North Sea Brent rose back above $115 on Monday, an increase of more than 7%. EU ministers discussed an embargo on Russian oil but did not make a decision.
(Boursier.com) — Oil prices rose more than 7% on Monday, returning to their highest level in ten days, buoyed by the prospect of a European embargo on Russian oil in retaliation for its invasion of Ukraine.
The barrel of American light crude WTI (April contract) thus rose 7.08% on Monday to 112.12 dollars on the Nymex, while a barrel of Brent North Sea (due May) gained 7.1% to $115.62 in London.
Prices were supported by reports that EU governments are considering imposing an oil embargo on Russia this week, although Germany has expressed reluctance. In addition, the announcement of several attacks by Houthi rebels this weekend against Saudi oil facilities has added fuel to the fire. Russia is the second largest oil producer in the world.
No EU decision on Russian oil yet
The European ministers of Foreign Affairs and Defense, meeting on Monday in Brussels, discussed the issue of the embargo, without taking a decision. Poland and Lithuania have urged the EU to implement the measure, but Germany and other countries highly dependent on Russian hydrocarbons have opposed it.
The European Union is ready to take a fifth wave of sanctions against Russia, however, the head of European diplomacy, Josep Borrell, declared on Monday at the end of the meeting. EU ministers also agreed on Monday on a security strategy aimed at strengthening the military weight of the 27.

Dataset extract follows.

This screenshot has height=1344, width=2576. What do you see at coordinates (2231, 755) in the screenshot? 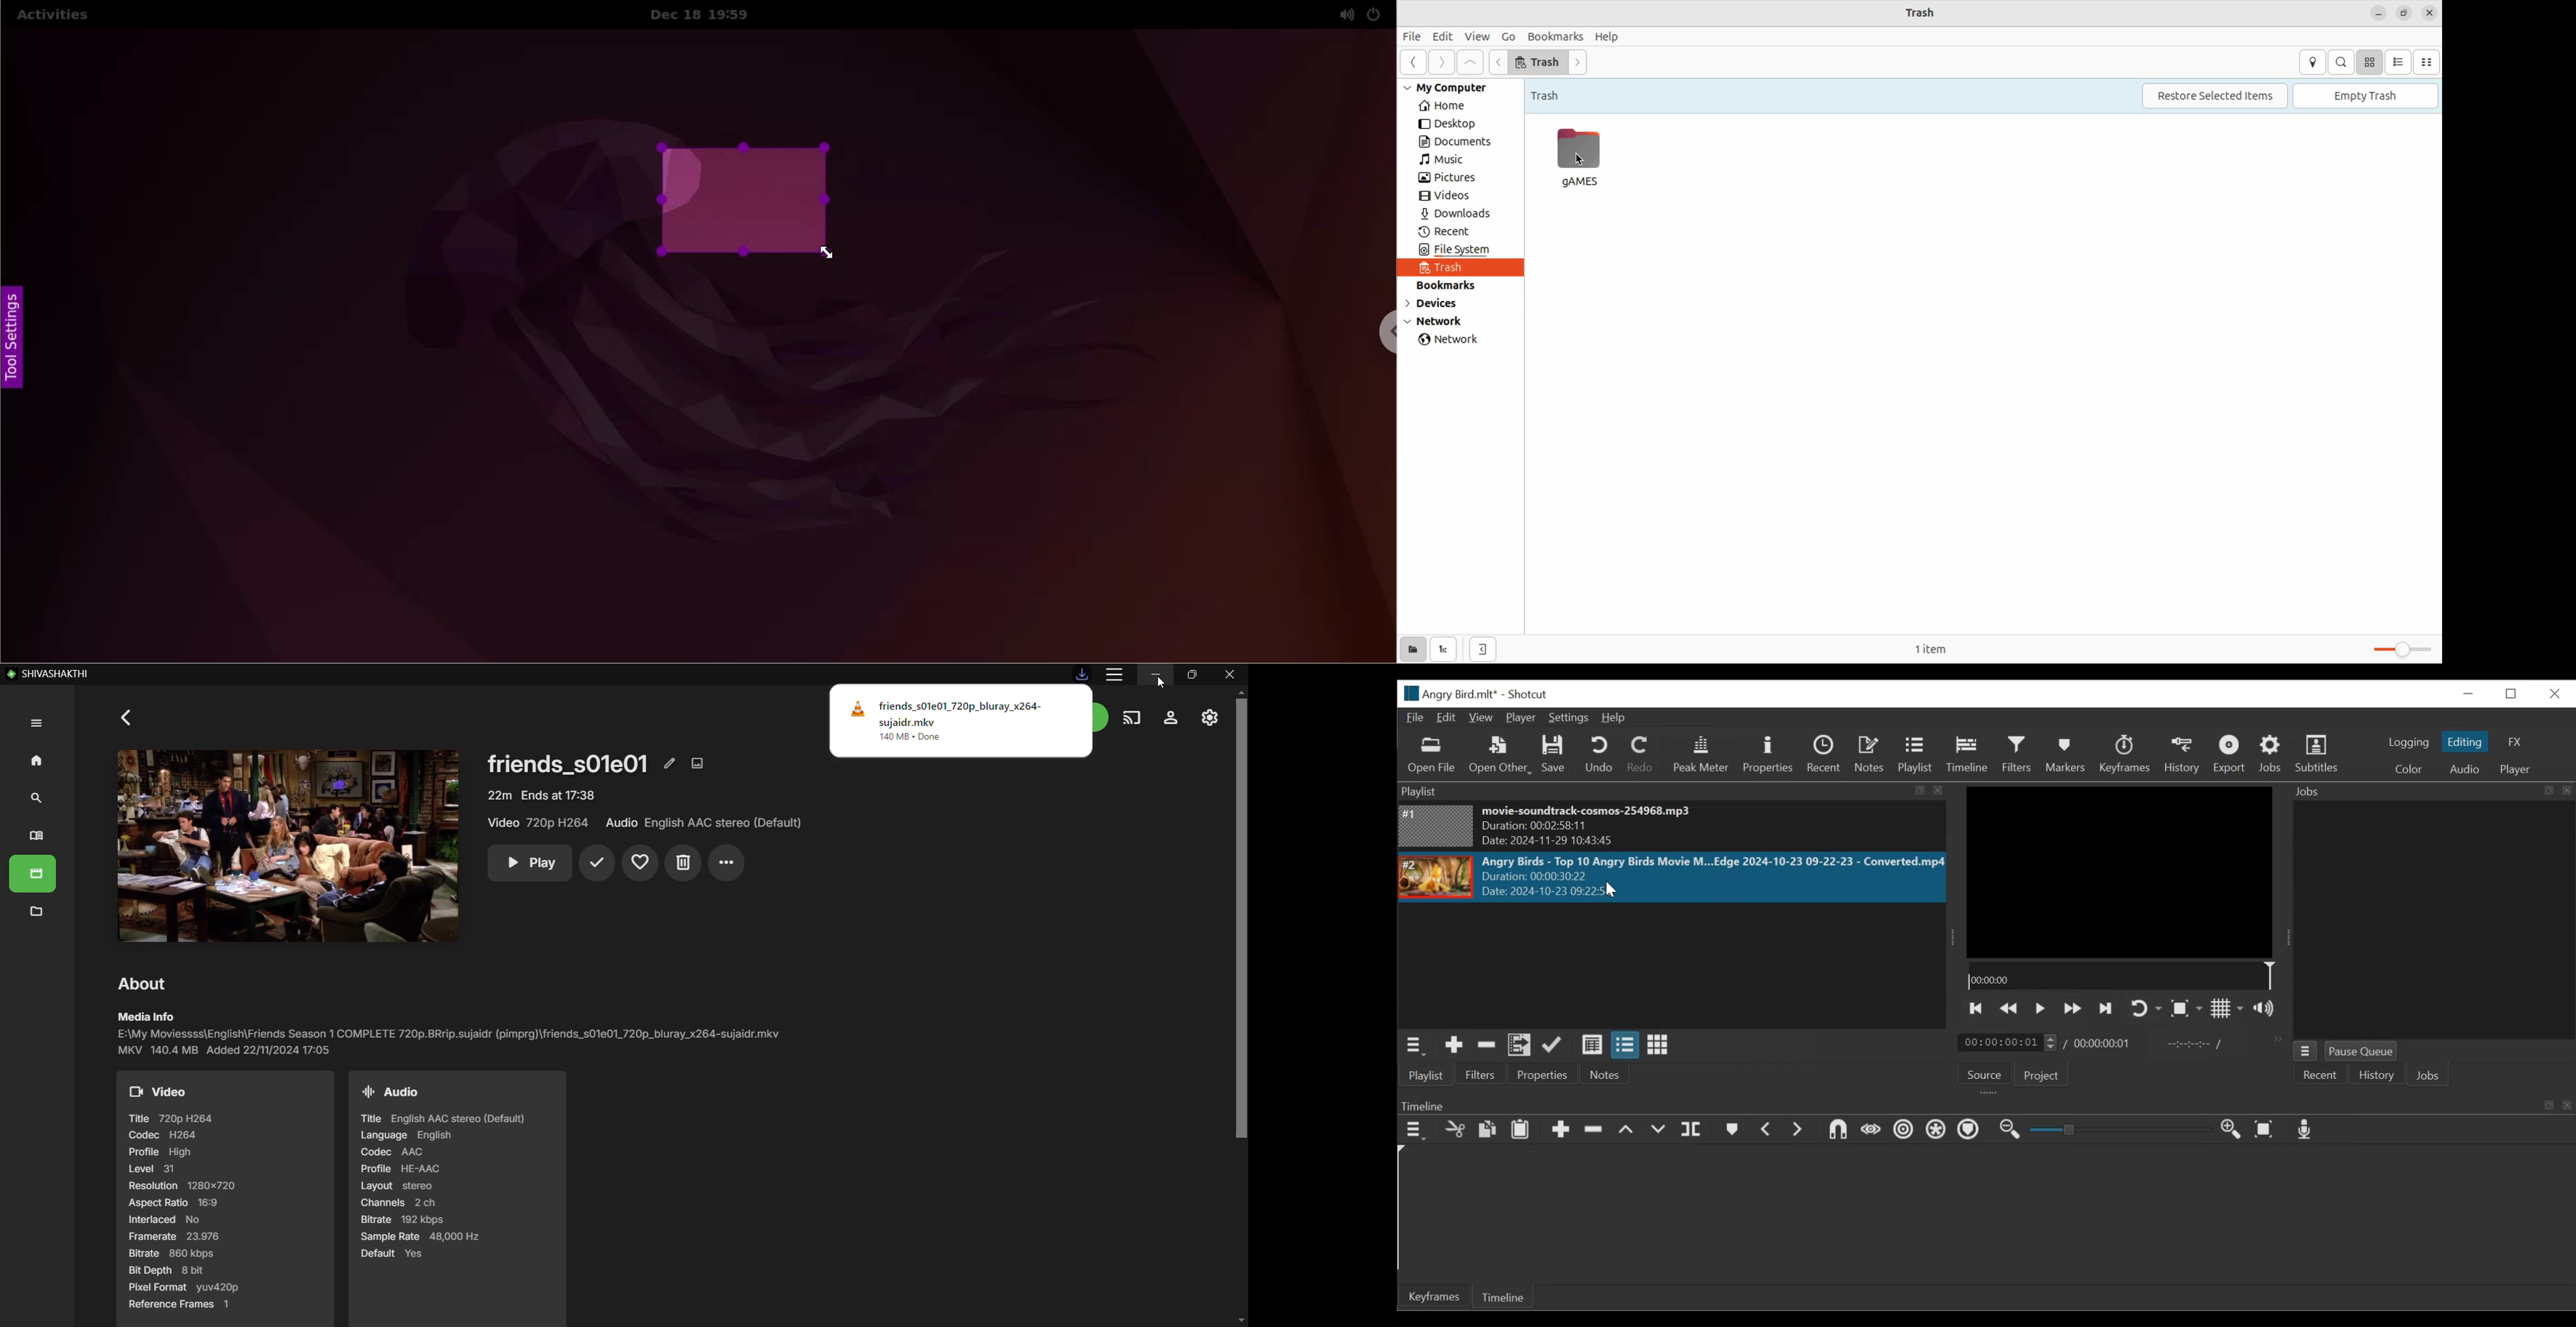
I see `Exort` at bounding box center [2231, 755].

The issue of the oil embargo will be raised again, this time at the level of the EU Heads of State and Government, during a summit scheduled for Thursday in the presence of US President Joe Biden.
The EU imports about 25% of its oil from Russia.
Propelled to nearly $140 a barrel in the days after Russia’s invasion of Ukraine, Brent prices corrected more than 20%, with the energy sector excluded from economic sanctions against Russia for the time being. The United States and the United Kingdom, for their part, announced on March 8 an embargo on the import of Russian fossil fuels, on which they depend less than the European Union.
At the moment, Russian oil accounts for around 25% of EU oil imports, while for the United States (the world’s leading crude oil producer), the share of Russian oil is only 7%. The EU also imports 40% of its gas from Russia (55% for Germany), as well as 45% of its coal, hence its reluctance to impose an immediate embargo on Russian energy, impossible to replace in the short term. …
A shortage of at least 3 million Russian barrels a day from April?
Oil prices then rebounded sharply from last Wednesday, when the International Energy Agency (IEA) announced fears of a hit to global oil supply following sanctions against Russia. The IEA noted that many companies (oil companies, brokers, banks, etc.) have turned away from Russia since its attack on Ukraine.
The agency believed that 3 million barrels per day of Russian oil (i.e. approximately 3% of daily global consumption) could be not available from April, or even longer in case of increased sanctions against Moscow. However, to compensate for these losses, “there is little sign of an increase in supply from the Middle East or a significant reallocation of trade flows,” the IEA warned.